2.- En toda dinámica democrática en torno a la configuración de un espacio público existe la tentación de intentar apropiarse de todo ese espacio. Quizá sea legítimo en épocas de normalidad. No ahora. Porque clausura el espacio y genera crispación. Si alguien encuentra tranquilidad poniendo el Himno de España, que lo ponga; si otro lo hace con la Internacional, que lo haga; si uno desea rezar, que rece; si otro envía memes ironizando sobre curas, que lo haga. Esto no es relativismo. Porque también tiene el límite del insulto y la mentira o el de la difusión del miedo, los grandes disolventes. Y el límite de la igualdad: las restricciones son iguales para todos.

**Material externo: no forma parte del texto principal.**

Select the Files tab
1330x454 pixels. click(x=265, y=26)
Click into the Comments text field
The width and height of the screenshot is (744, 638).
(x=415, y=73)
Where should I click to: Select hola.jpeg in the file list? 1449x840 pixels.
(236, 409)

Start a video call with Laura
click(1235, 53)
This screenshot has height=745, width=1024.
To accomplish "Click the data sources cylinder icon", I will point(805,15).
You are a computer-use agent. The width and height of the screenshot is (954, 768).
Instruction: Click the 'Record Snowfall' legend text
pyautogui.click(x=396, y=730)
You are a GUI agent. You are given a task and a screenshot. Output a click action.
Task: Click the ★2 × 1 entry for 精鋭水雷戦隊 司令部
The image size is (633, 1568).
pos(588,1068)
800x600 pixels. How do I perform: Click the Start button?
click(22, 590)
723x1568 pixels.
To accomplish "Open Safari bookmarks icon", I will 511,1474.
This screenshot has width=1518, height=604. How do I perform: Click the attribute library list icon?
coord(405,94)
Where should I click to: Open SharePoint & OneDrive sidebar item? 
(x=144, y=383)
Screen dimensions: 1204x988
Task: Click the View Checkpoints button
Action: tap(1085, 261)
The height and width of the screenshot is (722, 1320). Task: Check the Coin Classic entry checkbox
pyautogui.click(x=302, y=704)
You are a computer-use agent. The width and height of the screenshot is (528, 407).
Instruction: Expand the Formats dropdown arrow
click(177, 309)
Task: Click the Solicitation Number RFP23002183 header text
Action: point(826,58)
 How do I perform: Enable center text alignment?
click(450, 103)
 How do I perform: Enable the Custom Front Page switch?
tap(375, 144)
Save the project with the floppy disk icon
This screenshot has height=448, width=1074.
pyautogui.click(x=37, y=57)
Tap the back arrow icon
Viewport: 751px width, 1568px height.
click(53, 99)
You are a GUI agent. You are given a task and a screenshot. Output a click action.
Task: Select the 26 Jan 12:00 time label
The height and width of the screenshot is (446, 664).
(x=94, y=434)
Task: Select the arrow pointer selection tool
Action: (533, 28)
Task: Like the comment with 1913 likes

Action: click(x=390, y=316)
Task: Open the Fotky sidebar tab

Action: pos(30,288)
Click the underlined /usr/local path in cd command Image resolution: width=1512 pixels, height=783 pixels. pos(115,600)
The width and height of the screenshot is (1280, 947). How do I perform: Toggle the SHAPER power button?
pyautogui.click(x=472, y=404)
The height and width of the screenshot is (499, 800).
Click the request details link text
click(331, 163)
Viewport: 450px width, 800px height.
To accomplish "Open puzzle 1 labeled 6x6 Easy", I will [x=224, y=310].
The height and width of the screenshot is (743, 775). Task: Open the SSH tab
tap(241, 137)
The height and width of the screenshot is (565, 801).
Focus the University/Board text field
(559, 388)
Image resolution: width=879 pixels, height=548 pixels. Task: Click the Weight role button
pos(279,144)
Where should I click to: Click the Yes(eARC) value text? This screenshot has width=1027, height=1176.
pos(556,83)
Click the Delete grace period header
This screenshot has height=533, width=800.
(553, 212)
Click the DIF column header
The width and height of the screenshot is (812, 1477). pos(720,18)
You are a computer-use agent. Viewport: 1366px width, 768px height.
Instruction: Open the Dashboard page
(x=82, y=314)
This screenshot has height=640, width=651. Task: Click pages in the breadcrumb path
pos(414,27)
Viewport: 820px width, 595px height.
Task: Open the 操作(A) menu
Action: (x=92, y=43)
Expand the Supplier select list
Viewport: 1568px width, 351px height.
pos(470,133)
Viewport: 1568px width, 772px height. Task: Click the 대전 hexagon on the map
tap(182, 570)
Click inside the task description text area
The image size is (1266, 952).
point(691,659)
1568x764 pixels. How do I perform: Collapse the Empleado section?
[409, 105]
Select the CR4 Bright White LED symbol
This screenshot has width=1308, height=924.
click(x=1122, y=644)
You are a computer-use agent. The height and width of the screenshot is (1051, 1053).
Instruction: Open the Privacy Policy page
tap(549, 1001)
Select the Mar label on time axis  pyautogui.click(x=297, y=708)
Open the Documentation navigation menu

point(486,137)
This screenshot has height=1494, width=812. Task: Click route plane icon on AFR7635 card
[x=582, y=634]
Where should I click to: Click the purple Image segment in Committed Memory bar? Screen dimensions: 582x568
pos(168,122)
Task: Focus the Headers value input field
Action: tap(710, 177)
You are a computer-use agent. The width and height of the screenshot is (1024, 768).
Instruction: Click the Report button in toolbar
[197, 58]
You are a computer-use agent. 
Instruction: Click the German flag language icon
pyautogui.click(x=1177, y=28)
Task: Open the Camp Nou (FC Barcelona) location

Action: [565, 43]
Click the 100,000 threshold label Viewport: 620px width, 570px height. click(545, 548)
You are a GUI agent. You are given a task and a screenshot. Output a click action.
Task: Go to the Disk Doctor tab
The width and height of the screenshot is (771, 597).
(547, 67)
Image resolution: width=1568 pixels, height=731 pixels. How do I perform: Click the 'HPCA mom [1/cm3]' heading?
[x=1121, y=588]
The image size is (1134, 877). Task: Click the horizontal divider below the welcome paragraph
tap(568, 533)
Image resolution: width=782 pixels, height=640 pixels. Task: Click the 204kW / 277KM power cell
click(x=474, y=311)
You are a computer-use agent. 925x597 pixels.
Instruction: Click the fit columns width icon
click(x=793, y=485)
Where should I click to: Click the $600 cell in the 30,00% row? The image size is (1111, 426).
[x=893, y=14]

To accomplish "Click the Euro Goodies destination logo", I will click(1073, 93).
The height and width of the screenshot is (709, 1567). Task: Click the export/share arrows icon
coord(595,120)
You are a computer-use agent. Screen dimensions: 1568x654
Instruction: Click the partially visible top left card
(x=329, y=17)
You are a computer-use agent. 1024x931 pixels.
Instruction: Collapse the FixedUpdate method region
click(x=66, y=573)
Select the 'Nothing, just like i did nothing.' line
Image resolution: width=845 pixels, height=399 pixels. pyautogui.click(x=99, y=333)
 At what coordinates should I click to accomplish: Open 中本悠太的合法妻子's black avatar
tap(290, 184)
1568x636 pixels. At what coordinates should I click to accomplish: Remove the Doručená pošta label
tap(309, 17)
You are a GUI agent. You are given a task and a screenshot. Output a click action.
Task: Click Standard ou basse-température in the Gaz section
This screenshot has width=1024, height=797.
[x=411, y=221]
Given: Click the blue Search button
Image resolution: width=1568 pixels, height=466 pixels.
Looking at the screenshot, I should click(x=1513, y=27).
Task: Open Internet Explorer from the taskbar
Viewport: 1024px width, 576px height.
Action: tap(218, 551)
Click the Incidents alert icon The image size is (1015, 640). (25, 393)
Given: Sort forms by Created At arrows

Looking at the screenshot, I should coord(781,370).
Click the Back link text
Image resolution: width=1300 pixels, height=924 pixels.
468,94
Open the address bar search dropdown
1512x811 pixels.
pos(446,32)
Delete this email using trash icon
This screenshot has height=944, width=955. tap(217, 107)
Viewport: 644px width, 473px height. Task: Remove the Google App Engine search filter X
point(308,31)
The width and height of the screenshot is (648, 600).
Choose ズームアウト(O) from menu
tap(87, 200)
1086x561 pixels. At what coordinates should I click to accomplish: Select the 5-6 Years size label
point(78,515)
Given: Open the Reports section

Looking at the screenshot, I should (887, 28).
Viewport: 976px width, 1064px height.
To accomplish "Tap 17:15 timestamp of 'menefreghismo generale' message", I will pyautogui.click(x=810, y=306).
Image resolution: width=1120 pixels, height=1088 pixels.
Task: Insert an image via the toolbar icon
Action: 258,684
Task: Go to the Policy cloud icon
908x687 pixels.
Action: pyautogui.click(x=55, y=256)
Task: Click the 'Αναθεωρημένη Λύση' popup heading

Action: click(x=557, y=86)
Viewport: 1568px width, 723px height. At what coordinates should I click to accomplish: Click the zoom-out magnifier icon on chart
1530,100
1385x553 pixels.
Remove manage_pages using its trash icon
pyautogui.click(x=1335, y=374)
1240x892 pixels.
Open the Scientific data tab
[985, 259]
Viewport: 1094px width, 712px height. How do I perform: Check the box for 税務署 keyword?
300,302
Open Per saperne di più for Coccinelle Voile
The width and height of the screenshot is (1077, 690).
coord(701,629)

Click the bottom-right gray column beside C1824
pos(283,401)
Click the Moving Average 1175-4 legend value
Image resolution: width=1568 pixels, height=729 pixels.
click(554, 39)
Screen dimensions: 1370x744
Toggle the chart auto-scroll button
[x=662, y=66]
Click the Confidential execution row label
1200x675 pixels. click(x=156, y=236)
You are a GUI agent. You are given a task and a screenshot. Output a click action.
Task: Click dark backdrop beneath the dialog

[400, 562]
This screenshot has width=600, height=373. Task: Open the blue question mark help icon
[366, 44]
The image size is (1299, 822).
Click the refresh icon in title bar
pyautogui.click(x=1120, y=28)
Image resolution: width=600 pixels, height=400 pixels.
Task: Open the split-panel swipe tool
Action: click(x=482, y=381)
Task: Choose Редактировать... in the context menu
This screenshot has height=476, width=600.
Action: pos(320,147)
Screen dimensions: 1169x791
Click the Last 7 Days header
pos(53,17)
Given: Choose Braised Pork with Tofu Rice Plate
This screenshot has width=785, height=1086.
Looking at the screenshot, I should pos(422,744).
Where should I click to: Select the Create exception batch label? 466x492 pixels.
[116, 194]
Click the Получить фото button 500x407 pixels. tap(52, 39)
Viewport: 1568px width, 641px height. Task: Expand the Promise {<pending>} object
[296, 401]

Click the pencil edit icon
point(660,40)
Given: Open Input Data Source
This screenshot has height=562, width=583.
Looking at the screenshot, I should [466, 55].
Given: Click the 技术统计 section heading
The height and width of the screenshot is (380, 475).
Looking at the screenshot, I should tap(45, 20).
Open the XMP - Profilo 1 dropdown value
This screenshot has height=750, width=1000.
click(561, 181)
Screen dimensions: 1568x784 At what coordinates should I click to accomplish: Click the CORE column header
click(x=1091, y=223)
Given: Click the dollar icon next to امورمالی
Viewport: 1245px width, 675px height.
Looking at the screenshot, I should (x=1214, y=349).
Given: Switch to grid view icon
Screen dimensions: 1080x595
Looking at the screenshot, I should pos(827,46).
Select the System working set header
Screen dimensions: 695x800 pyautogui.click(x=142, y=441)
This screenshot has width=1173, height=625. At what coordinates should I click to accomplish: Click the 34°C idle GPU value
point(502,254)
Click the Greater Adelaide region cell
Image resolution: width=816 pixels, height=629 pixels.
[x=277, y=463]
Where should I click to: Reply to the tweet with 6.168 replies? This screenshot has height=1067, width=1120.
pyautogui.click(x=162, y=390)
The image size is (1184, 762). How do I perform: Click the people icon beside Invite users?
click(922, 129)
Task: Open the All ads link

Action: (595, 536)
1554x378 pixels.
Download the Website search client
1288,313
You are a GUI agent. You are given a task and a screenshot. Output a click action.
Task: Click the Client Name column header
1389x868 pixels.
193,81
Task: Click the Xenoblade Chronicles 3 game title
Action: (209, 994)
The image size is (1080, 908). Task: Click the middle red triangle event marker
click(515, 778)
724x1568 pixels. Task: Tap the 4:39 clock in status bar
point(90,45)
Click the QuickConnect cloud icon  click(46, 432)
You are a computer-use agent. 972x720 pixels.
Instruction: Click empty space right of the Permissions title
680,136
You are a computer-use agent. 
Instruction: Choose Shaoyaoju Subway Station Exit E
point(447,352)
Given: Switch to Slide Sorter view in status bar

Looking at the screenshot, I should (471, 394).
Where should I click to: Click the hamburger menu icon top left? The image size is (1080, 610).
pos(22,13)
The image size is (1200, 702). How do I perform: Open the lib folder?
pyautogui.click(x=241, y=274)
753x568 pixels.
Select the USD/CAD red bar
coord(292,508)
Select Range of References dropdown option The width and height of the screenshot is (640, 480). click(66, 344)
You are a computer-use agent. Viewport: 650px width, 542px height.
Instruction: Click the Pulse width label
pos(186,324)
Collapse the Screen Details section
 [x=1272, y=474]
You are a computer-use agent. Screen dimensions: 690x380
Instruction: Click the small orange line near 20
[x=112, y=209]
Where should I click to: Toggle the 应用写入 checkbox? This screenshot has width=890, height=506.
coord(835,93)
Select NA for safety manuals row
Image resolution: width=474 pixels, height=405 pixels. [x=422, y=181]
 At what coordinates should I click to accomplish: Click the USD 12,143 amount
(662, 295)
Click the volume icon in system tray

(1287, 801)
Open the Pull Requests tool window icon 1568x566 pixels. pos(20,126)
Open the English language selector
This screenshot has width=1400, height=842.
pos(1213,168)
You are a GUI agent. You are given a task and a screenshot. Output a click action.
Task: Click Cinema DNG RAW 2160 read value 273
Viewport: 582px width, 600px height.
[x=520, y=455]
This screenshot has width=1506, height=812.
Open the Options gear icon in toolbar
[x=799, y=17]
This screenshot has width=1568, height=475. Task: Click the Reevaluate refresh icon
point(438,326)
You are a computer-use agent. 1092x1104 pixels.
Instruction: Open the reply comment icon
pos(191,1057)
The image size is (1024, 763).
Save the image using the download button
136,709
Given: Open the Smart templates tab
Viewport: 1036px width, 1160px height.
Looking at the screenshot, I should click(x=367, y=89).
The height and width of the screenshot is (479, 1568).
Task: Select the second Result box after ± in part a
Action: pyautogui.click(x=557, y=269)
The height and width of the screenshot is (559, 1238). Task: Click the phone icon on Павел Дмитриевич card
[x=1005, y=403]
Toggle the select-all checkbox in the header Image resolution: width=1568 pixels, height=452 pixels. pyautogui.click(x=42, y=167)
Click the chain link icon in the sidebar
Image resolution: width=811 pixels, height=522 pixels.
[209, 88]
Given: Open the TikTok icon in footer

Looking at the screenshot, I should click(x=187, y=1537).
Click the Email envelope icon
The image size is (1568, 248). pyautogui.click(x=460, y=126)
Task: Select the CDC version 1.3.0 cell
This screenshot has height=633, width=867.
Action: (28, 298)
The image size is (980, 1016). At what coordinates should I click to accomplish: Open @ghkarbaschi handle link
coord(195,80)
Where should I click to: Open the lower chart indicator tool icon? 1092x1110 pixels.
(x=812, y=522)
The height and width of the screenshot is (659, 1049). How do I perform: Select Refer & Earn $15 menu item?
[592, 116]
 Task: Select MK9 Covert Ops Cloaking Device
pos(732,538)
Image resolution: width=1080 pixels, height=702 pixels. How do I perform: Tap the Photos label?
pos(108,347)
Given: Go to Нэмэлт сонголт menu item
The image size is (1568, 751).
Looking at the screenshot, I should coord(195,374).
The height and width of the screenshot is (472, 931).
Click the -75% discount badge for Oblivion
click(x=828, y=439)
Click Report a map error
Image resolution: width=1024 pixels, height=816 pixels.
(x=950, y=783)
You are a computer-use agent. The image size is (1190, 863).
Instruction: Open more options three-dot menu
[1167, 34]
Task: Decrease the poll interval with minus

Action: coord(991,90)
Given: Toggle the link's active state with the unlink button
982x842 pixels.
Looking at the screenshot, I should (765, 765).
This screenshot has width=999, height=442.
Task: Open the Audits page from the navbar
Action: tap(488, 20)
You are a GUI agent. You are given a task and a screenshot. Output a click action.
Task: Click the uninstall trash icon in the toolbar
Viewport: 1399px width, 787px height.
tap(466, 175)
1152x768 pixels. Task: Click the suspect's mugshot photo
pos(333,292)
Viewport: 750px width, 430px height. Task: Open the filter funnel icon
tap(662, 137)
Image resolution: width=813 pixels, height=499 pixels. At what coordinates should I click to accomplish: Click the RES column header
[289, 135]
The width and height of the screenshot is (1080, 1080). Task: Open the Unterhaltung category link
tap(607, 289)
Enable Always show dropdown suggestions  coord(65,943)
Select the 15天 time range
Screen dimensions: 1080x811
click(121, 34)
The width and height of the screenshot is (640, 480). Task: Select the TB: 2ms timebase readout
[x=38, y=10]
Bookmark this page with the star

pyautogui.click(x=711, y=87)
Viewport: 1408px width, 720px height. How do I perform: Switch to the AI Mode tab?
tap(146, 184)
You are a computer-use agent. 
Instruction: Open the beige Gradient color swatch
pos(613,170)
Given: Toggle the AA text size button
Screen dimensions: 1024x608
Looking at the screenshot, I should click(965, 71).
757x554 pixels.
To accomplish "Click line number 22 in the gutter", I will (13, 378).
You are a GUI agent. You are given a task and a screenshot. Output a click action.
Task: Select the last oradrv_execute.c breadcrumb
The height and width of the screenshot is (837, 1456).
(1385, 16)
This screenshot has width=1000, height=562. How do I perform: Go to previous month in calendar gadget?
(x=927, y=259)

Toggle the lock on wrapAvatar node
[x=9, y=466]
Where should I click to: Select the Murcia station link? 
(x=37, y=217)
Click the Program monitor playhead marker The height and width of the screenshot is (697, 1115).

3.- Hay normas éticas y normas jurídicas en esta extraña plaza pública. Normas jurídicas apremiantes que afectan a la fibra más sensible de la cotidianeidad y al ejercicio de Derechos. Pero que su rigor esté garantizado por el Estado no significa que no puedan ser compatibles con las reglas éticas: si acaso las refuerza, las subraya, las hacen «públicas», comunes. No sirve lamentar la existencia de normas jurídicas porque no somos capaces de cumplir con las morales: siempre son precisas normas de Derecho porque la democracia habla a través de ellas. Lo importante es asegurar que esos dos planos no apuntan a finalidades distintas. Es importante que ante bastantes problemas pueda invocarse una regla ética o una regla jurídica, indistintamente. Me parece que en este sentido las cosas se están haciendo bien y que será una escuela cívica para el futuro, en una ciudadanía que demasiadas veces aún presume de «burlar» al Estado. Lo pagado/cobrado en negro son mascarillas que ahora faltan. Las restricciones a la inversión en investigación y a la sanidad pública también. No hay culpables, pero sí responsables. Reinventar la responsabilidad es la tarea.